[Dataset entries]
Start of Block
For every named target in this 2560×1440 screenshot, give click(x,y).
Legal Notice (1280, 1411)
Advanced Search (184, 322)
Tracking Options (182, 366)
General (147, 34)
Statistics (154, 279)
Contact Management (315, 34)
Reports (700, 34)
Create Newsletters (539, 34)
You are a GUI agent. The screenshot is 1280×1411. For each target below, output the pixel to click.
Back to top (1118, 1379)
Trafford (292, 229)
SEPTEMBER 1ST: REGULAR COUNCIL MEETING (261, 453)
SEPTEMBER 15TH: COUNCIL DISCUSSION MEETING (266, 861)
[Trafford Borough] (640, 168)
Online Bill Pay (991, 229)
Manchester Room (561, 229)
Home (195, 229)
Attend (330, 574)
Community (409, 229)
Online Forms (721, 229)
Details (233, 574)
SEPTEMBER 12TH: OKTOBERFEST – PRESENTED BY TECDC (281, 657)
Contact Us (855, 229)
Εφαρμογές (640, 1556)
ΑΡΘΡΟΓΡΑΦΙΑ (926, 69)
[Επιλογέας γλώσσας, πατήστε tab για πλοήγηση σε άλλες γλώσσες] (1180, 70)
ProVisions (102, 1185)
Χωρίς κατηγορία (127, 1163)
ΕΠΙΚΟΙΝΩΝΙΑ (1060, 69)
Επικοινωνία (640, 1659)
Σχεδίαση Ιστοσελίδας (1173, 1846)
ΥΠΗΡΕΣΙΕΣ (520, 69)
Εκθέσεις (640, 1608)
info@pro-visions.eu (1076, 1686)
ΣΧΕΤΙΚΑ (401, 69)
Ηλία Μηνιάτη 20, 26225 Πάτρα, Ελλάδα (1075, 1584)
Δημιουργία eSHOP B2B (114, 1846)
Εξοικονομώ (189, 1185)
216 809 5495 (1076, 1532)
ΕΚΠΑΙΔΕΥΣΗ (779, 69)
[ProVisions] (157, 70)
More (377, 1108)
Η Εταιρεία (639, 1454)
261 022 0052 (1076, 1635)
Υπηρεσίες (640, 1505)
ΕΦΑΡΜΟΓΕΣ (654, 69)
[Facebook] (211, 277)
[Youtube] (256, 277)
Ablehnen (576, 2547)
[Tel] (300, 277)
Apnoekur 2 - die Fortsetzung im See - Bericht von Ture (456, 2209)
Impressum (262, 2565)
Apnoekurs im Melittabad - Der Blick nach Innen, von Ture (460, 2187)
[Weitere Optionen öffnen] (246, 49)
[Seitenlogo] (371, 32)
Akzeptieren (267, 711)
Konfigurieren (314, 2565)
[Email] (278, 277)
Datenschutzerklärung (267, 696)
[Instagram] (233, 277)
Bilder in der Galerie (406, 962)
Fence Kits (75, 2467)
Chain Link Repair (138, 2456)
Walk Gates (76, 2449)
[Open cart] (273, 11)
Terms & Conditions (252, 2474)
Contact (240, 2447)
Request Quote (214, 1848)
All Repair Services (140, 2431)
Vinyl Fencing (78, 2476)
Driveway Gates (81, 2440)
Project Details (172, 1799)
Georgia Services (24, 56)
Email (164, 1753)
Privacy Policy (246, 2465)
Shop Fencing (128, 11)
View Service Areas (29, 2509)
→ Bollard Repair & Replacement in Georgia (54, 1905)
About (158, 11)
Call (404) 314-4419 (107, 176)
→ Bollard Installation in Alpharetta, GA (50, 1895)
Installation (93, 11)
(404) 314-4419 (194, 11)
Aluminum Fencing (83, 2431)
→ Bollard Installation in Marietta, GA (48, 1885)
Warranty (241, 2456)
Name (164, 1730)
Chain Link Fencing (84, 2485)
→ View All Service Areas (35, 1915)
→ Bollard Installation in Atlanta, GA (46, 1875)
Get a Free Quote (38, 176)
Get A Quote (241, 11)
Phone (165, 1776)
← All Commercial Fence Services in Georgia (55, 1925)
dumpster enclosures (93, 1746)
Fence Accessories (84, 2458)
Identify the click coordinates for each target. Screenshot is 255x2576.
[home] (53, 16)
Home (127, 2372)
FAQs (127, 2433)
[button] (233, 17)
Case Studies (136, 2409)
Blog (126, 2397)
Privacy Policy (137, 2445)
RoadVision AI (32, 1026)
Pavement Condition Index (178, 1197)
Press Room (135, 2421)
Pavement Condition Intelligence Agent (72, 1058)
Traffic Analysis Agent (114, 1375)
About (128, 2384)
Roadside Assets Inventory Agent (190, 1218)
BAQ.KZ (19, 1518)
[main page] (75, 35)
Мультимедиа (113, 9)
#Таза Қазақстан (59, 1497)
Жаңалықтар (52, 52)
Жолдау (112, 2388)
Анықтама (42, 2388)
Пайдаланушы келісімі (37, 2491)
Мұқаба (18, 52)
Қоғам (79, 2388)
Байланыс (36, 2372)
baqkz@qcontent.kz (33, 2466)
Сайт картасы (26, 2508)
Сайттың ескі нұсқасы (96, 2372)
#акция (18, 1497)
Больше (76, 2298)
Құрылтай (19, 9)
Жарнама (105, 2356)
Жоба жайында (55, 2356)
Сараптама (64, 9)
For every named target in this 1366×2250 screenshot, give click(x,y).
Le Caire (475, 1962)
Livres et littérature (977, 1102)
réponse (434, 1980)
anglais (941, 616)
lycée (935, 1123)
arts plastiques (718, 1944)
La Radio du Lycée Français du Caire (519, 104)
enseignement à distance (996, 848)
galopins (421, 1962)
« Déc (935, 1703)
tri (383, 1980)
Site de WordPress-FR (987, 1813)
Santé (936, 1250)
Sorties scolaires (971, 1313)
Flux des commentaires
End of Block
What the exercise asks: Repeat all of the data exactly.

Output:
For every named target in this 2560×1440 screenshot, give click(x,y).
Legal Notice (1280, 1411)
Advanced Search (184, 322)
Tracking Options (182, 366)
General (147, 34)
Statistics (154, 279)
Contact Management (315, 34)
Reports (700, 34)
Create Newsletters (539, 34)
You are a GUI agent. The screenshot is 1280×1411. For each target below, output the pixel to click.
Back to top (1118, 1379)
Trafford (292, 229)
SEPTEMBER 1ST: REGULAR COUNCIL MEETING (261, 453)
SEPTEMBER 15TH: COUNCIL DISCUSSION MEETING (266, 861)
[Trafford Borough] (640, 168)
Online Bill Pay (991, 229)
Manchester Room (561, 229)
Home (195, 229)
Attend (330, 574)
Community (409, 229)
Online Forms (721, 229)
Details (233, 574)
SEPTEMBER 12TH: OKTOBERFEST – PRESENTED BY TECDC (281, 657)
Contact Us (855, 229)
Εφαρμογές (640, 1556)
ΑΡΘΡΟΓΡΑΦΙΑ (926, 69)
[Επιλογέας γλώσσας, πατήστε tab για πλοήγηση σε άλλες γλώσσες] (1180, 70)
ProVisions (102, 1185)
Χωρίς κατηγορία (127, 1163)
ΕΠΙΚΟΙΝΩΝΙΑ (1060, 69)
Επικοινωνία (640, 1659)
Σχεδίαση Ιστοσελίδας (1173, 1846)
ΥΠΗΡΕΣΙΕΣ (520, 69)
Εκθέσεις (640, 1608)
info@pro-visions.eu (1076, 1686)
ΣΧΕΤΙΚΑ (401, 69)
Ηλία Μηνιάτη 20, 26225 Πάτρα, Ελλάδα (1075, 1584)
Δημιουργία eSHOP B2B (114, 1846)
Εξοικονομώ (189, 1185)
216 809 5495 (1076, 1532)
ΕΚΠΑΙΔΕΥΣΗ (779, 69)
[ProVisions] (157, 70)
More (377, 1108)
Η Εταιρεία (639, 1454)
261 022 0052 (1076, 1635)
Υπηρεσίες (640, 1505)
ΕΦΑΡΜΟΓΕΣ (654, 69)
[Facebook] (211, 277)
[Youtube] (256, 277)
Ablehnen (576, 2547)
[Tel] (300, 277)
Apnoekur 2 - die Fortsetzung im See - Bericht von Ture (456, 2209)
Impressum (262, 2565)
Apnoekurs im Melittabad - Der Blick nach Innen, von Ture (460, 2187)
[Weitere Optionen öffnen] (246, 49)
[Seitenlogo] (371, 32)
Akzeptieren (267, 711)
Konfigurieren (314, 2565)
[Email] (278, 277)
Datenschutzerklärung (267, 696)
[Instagram] (233, 277)
Bilder in der Galerie (406, 962)
Fence Kits (75, 2467)
Chain Link Repair (138, 2456)
Walk Gates (76, 2449)
[Open cart] (273, 11)
Terms & Conditions (252, 2474)
Contact (240, 2447)
Request Quote (214, 1848)
All Repair Services (140, 2431)
Vinyl Fencing (78, 2476)
Driveway Gates (81, 2440)
Project Details (172, 1799)
Georgia Services (24, 56)
Email (164, 1753)
Privacy Policy (246, 2465)
Shop Fencing (128, 11)
View Service Areas (29, 2509)
→ Bollard Repair & Replacement in Georgia (54, 1905)
About (158, 11)
Call (404) 314-4419 (107, 176)
→ Bollard Installation in Alpharetta, GA (50, 1895)
Installation (93, 11)
(404) 314-4419 (194, 11)
Aluminum Fencing (83, 2431)
→ Bollard Installation in Marietta, GA (48, 1885)
Warranty (241, 2456)
Name (164, 1730)
Chain Link Fencing (84, 2485)
→ View All Service Areas (35, 1915)
→ Bollard Installation in Atlanta, GA (46, 1875)
Get a Free Quote (38, 176)
Get A Quote (241, 11)
Phone (165, 1776)
← All Commercial Fence Services in Georgia (55, 1925)
dumpster enclosures (93, 1746)
Fence Accessories (84, 2458)
Identify the click coordinates for each target. Screenshot is 255x2576.
[home] (53, 16)
Home (127, 2372)
FAQs (127, 2433)
[button] (233, 17)
Case Studies (136, 2409)
Blog (126, 2397)
Privacy Policy (137, 2445)
RoadVision AI (32, 1026)
Pavement Condition Index (178, 1197)
Press Room (135, 2421)
Pavement Condition Intelligence Agent (72, 1058)
Traffic Analysis Agent (114, 1375)
About (128, 2384)
Roadside Assets Inventory Agent (190, 1218)
BAQ.KZ (19, 1518)
[main page] (75, 35)
Мультимедиа (113, 9)
#Таза Қазақстан (59, 1497)
Жаңалықтар (52, 52)
Жолдау (112, 2388)
Анықтама (42, 2388)
Пайдаланушы келісімі (37, 2491)
Мұқаба (18, 52)
Қоғам (79, 2388)
Байланыс (36, 2372)
baqkz@qcontent.kz (33, 2466)
Сайт картасы (26, 2508)
Сайттың ескі нұсқасы (96, 2372)
#акция (18, 1497)
Больше (76, 2298)
Құрылтай (19, 9)
Жарнама (105, 2356)
Жоба жайында (55, 2356)
Сараптама (64, 9)
For every named target in this 1366×2250 screenshot, give click(x,y).
Le Caire (475, 1962)
Livres et littérature (977, 1102)
réponse (434, 1980)
anglais (941, 616)
lycée (935, 1123)
arts plastiques (718, 1944)
La Radio du Lycée Français du Caire (519, 104)
enseignement à distance (996, 848)
galopins (421, 1962)
« Déc (935, 1703)
tri (383, 1980)
Site de WordPress-FR (987, 1813)
Santé (936, 1250)
Sorties scolaires (971, 1313)
Flux des commentaires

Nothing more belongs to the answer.